• [WORK TO DO] Reproduce the material starting with the line that contains "date label 22.01?" and going on through the line that contains "[x=949, y=144]", requests included, increasing every coordinate in the answers by 71. Give only those lines.

• [INFORMATION GIVEN]
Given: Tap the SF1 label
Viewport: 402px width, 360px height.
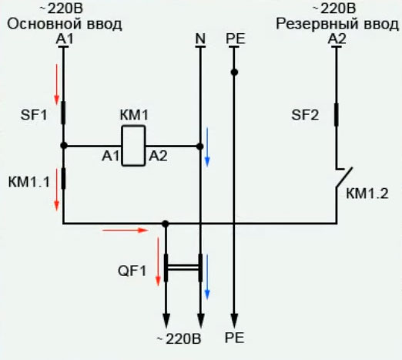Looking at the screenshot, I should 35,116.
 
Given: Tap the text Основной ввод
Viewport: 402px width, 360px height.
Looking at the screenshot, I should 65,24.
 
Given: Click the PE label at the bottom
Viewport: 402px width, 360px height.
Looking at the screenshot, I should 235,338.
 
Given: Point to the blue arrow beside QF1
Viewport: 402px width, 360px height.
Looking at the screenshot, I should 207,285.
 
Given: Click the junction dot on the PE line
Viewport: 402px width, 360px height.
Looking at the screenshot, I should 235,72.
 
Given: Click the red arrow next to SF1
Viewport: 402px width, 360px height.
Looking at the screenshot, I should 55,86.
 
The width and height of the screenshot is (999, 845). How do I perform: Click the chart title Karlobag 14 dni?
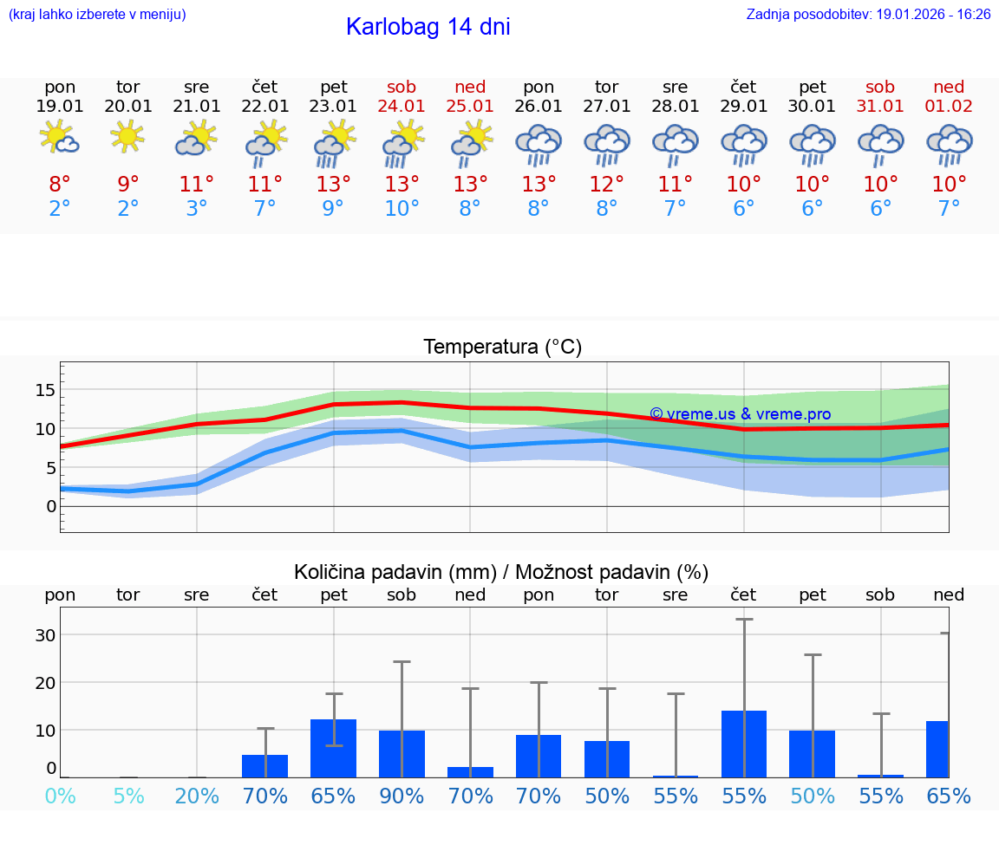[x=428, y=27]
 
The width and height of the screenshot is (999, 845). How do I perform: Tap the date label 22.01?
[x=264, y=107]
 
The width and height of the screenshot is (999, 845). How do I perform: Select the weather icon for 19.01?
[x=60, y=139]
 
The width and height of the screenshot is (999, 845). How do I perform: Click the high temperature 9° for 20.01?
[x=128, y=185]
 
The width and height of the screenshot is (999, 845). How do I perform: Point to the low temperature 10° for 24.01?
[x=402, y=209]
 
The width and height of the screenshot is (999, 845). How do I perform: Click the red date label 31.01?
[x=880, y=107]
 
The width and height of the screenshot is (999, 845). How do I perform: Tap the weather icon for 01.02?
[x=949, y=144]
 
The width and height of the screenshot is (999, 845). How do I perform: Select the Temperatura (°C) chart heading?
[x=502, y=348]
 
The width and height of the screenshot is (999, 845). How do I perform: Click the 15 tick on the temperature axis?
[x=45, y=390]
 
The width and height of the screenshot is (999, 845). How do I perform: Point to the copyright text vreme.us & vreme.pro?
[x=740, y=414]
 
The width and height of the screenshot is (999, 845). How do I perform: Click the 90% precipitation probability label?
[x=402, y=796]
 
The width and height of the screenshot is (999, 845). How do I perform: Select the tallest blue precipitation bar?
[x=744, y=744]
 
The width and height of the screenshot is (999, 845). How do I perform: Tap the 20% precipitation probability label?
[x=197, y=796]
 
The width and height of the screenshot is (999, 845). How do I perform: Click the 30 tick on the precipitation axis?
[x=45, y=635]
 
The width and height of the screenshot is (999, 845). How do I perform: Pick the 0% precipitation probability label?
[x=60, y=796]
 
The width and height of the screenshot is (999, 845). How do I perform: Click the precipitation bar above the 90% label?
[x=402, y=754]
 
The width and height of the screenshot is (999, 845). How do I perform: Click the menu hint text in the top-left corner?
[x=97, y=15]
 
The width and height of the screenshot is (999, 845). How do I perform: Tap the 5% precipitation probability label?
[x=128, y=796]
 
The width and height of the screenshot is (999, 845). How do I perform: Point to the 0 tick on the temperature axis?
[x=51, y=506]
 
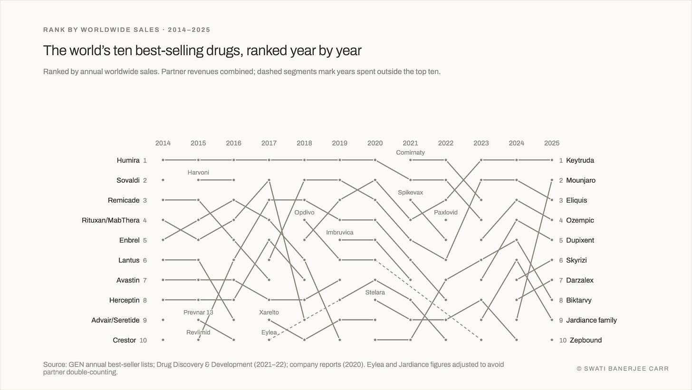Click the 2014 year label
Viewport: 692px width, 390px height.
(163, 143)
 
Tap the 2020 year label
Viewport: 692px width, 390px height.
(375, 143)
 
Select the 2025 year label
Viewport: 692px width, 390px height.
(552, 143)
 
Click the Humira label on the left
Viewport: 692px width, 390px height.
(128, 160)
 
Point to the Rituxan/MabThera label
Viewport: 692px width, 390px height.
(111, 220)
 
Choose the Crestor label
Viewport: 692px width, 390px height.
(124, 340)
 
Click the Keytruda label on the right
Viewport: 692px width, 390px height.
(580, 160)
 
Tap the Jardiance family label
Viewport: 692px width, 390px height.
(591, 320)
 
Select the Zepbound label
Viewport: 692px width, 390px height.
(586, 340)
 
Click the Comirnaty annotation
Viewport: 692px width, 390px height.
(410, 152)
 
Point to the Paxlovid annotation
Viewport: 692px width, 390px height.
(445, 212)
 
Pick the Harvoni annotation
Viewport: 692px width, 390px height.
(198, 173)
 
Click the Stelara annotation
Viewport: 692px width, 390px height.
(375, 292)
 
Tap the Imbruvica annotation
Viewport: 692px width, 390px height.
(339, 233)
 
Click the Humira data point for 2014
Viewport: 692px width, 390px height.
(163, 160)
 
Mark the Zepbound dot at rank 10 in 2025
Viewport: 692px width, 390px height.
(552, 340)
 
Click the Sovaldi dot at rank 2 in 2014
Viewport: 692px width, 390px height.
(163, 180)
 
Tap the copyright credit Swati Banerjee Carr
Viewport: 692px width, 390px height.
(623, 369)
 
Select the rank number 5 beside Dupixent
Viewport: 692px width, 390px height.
--
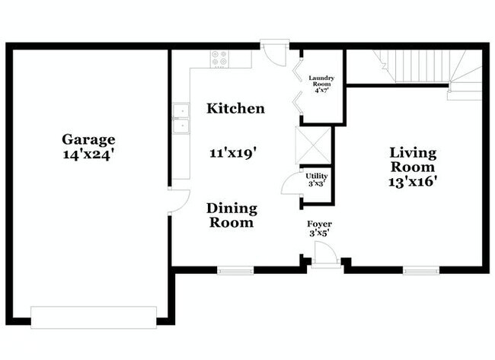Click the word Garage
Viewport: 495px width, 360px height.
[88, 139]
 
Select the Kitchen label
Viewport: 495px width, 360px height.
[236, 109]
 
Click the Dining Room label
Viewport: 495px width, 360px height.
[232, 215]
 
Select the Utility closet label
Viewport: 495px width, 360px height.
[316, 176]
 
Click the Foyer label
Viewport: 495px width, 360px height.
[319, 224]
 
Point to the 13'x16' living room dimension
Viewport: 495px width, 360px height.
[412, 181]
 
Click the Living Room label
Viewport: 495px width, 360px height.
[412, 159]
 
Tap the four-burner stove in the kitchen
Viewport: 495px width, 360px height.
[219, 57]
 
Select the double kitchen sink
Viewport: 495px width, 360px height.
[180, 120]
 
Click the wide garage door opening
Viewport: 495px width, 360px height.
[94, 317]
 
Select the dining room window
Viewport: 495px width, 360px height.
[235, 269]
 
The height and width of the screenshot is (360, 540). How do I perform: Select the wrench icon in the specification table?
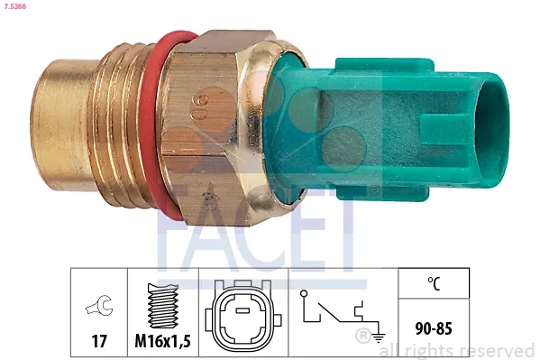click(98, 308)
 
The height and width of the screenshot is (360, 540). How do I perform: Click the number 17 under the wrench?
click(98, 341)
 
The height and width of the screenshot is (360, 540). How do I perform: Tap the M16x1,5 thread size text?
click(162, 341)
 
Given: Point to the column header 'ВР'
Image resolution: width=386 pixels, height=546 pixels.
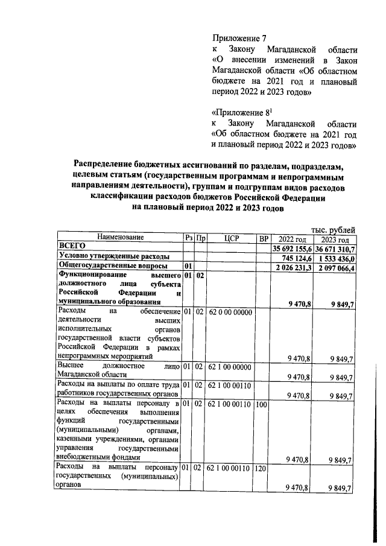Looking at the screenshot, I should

• [ANSWER TO THE PROBLEM]
The width and height of the screenshot is (999, 845). How do I perform: Tap the date label 22.01?
[x=335, y=178]
 
The width and height of the screenshot is (999, 845). How do I perform: Select the weather icon for 19.01?
[x=131, y=210]
 
The width and height of the screenshot is (999, 845). How do I perform: Click the high temperature 9° for 20.01?
[x=199, y=256]
 
The width and height of the screenshot is (999, 845). How do I perform: Point to the low temperature 10° for 24.01?
[x=473, y=280]
 
The width and height of the screenshot is (999, 845). How do I perform: Click the red date label 31.01?
[x=951, y=178]
 
The width and height of the screenshot is (999, 845). How do I perform: Tap the weather icon for 01.02?
[x=1020, y=215]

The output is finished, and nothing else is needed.